As Harry and his partner pursue answers to both cases, political conspiracies, a new love interest and silent killers are unearthed leading to a chilling climax for Harry and his young partner.
Certainly a gripping as far as the Bosch novels go, my only criticism (which has grown from novel 1) is the often formal language structure that Connelly uses such as 'Thank You' instead of 'thanks' between 'established' friend characters and often referencing character's names in a spoken sentence when the characters in the scene have already been established, but that is just myself being a bit picky.
The Drop features two main plots with two cases getting equal time. The first is a cold case hit. Harry is handed a case with a new DNA match. The murder and a rape of a young women has gone unsolved for years but now the Open Unsolved Unit have made a DNA match and a suspect has been named. The DNA matches a convicted rapist however in a twist the suspect would have been just eight years old at the time of the crime. Harry is brought in to take over the case and to find out if the lab has made a mistake and if not to find out how an eight year old can leave DNA on the victim of a rape and murder.

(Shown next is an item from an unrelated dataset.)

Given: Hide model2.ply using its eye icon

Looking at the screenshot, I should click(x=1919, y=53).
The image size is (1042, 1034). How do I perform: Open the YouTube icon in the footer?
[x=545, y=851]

In the second case Councillor Irvin, one of Harry's long term enemies and a long term thorn in the side of the LAPD, has asked for Harry personally to be the lead investigator into the death of his son. The Councillors son has checked into a high class hotel and is found dead on the pavement outside. All the signs point to suicide but Irvin uses Harry's belief that "everyone counts or no one counts" to demand that Harry find out exactly what happened to his son in that hotel room. The case is as political as it is challenging. Pressure is placed on Harry from Irvin, from his partner and from the chief of police. Harry however will not be swayed or pressured from getting the truth.

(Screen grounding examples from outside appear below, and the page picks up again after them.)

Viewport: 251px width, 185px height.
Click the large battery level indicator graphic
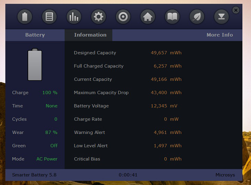coord(35,65)
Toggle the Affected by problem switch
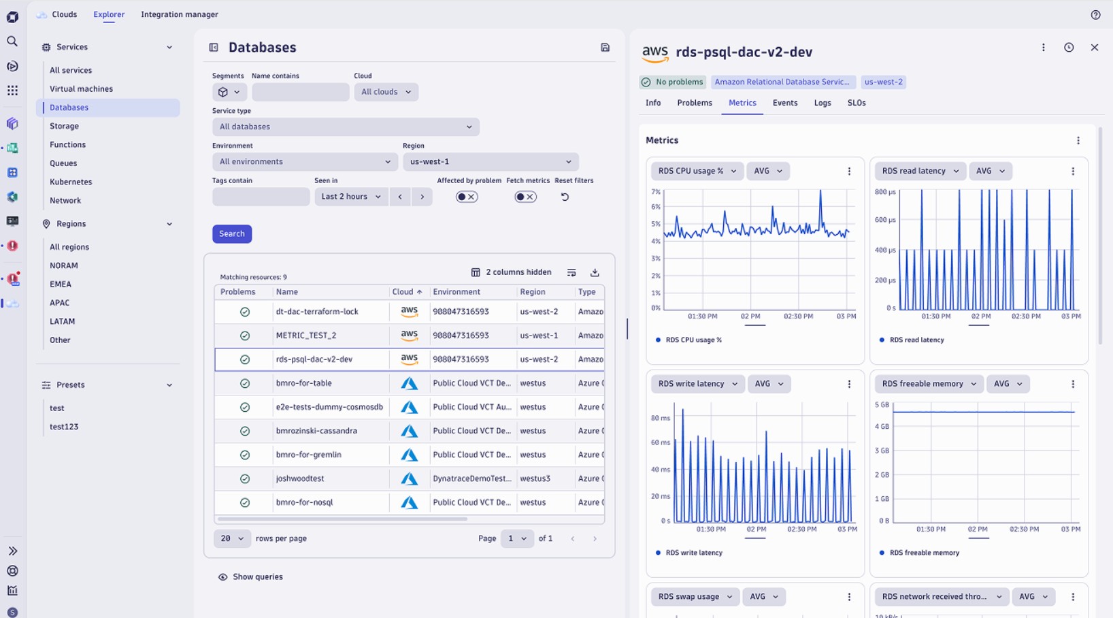The height and width of the screenshot is (618, 1113). click(x=467, y=196)
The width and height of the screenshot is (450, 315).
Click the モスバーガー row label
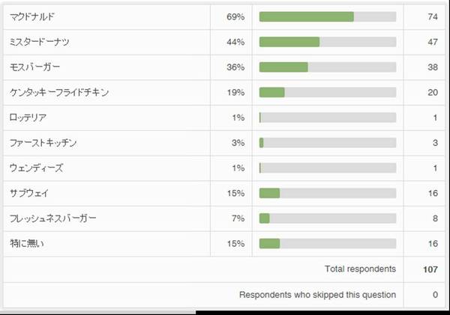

The relationship between Harry and his young daughter is also at the centre of this book. Harry is constantly thinking about her and the few scenes that the two are in together are wonderfully written and provide an extra layer to the Harry Bosch character
Once again Connelly has written a fantastic story and a great novel. The two cases are both very, very well written and the moving from case to case keeps the book moving at a fantastic pace and the phrase page turner may have been invented for this book! I could not put it down. Without giving away too much Connelly also produces one of the most shocking and fantastic endings in the whole series.
All in all this is a wonderful book. I would recommend it to any fans of either Michael Connelly or the crime genre in general.